"TSOP (The Sound of Philadelphia)" is a 1974 hit recording by MFSB featuring vocals by The Three Degrees. A classic example of the Philadelphia soul genre, it was written by Gamble and Huff as the theme for the American musical television program Soul Train, which specialized in African American musical performers.  The single was released on the Philadelphia International Records label. It was the first television theme song to reach number one on the Billboard Hot 100, and it is arguably the first disco song to reach that position.

Background
The song is essentially an instrumental piece, featuring a lush blend of string instruments and a horn section in the Philadelphia soul style.  There are only two vocal parts: a passage close to the beginning during which The Three Degrees sing "People all over the world!"; and the chorus over the fade out, "Let's get it on/It's time to get down". The words  "People all over the world!" are not heard in the original version. The version heard on Soul Train also had the series title sung over the first four notes of the melody, "Soul Train, Soul Train". This particular version was released on a 1975 Three Degrees album, International.

"TSOP" hit number one on the U.S. Billboard Hot 100 in the spring of 1974 and remained there for two weeks, the first television theme song to do so in the history of that chart. It also topped the American Best Selling Soul Singles (for one week) and adult contemporary (for two weeks). The Three Degrees would revisit the top of the AC chart later in 1974 with their hit single, "When Will I See You Again".

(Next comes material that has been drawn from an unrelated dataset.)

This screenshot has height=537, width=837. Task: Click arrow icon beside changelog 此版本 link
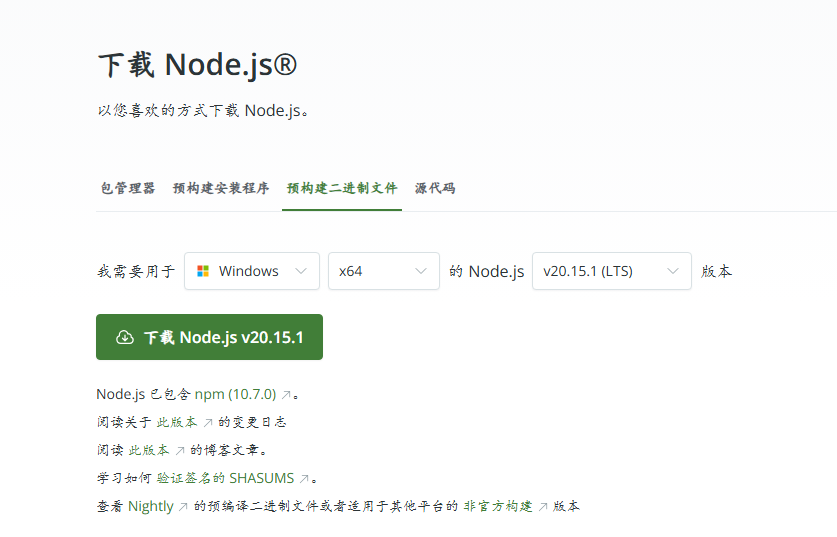[208, 423]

Don Cornelius, the creator and host of Soul Train, refused to allow any references to the name of the television series when the single was released, leading Gamble and Huff to adopt the alternate title for the release. Cornelius would later admit that not allowing the single to be named Soul Train was a major mistake on his part. (As a result, the Three Degrees' singing of the show's name "Soul Train" during the chorus as heard on the TV version is not heard on the single.)

Although it was rerecorded a number of times for future versions of the show, and various different themes were used during the late 1970s and early 1980s, "TSOP" returned in the late 1980s and remained the theme song for Soul Train through the disco, 1980s rhythm and blues, new jack swing, hip hop music, and neo soul eras of black music.

Covers and samples
"TSOP" was covered by Dexys Midnight Runners and released as a B-side on the 12" version of the "Jackie Wilson Said" single, later issued on the remastered version of the album Too-Rye-Ay.  The band also used it to open some of their live shows.

Another remake of the tune was made in 1978 by reggae band Inner Circle, who had a history of covering American soul songs in the laid-back reggae style of the late 1970s.

Two more renditions were made in 1987 (by George Duke), and 1999 (by Sampson); both versions would be used as themes for Soul Train. The 1999 theme would be used until Soul Trains final episode in 2006.

In 1998, German act BMR featuring Dutch singer Felicia Uwaje sampled the single in their song Check It Out.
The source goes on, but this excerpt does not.